TASK PROMPT
Count the lines in the following data that include "agent". Please write only the number.

>>>>>

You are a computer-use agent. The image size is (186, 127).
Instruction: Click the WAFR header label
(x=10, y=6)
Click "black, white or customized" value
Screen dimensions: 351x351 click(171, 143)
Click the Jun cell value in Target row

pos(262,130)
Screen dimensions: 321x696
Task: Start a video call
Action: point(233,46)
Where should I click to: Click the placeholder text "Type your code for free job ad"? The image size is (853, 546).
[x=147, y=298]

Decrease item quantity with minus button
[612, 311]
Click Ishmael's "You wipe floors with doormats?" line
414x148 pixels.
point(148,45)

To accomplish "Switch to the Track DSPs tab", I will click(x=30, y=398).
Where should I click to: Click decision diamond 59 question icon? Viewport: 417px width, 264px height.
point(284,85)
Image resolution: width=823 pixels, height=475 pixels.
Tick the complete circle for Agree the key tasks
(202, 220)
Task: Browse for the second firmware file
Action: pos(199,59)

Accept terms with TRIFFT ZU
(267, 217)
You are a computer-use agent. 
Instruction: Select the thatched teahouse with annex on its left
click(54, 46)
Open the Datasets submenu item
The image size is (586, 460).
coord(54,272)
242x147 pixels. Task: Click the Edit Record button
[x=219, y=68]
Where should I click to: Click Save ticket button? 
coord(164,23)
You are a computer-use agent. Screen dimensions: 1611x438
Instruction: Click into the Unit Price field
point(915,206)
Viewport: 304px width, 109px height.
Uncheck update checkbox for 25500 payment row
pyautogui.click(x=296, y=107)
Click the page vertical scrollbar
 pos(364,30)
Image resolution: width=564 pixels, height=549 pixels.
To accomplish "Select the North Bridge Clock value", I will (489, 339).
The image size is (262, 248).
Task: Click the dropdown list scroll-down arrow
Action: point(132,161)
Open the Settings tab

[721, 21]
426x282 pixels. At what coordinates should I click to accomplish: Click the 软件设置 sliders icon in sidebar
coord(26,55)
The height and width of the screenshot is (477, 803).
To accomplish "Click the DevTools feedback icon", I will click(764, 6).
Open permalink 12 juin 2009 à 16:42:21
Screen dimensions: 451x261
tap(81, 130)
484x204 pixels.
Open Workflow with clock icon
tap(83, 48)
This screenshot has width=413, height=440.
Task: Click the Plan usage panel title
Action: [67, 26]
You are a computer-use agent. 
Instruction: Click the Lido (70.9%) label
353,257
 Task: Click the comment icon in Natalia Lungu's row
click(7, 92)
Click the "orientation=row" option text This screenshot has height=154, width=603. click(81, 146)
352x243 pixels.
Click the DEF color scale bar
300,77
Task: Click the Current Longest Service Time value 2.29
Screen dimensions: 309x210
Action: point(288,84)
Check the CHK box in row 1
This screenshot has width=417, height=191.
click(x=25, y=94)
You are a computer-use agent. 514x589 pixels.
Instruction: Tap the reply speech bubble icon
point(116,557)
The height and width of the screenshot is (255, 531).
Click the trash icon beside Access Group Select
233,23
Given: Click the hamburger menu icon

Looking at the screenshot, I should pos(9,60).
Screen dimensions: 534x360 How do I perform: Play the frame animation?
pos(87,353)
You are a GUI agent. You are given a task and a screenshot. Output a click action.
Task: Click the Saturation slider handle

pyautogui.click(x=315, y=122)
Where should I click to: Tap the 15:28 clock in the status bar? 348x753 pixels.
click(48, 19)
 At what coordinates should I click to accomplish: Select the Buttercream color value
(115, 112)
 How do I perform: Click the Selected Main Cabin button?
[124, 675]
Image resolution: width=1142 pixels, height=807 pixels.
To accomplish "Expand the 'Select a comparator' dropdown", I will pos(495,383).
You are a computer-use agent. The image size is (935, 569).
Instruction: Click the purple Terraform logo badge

<<<<<

TASK SOLUTION
7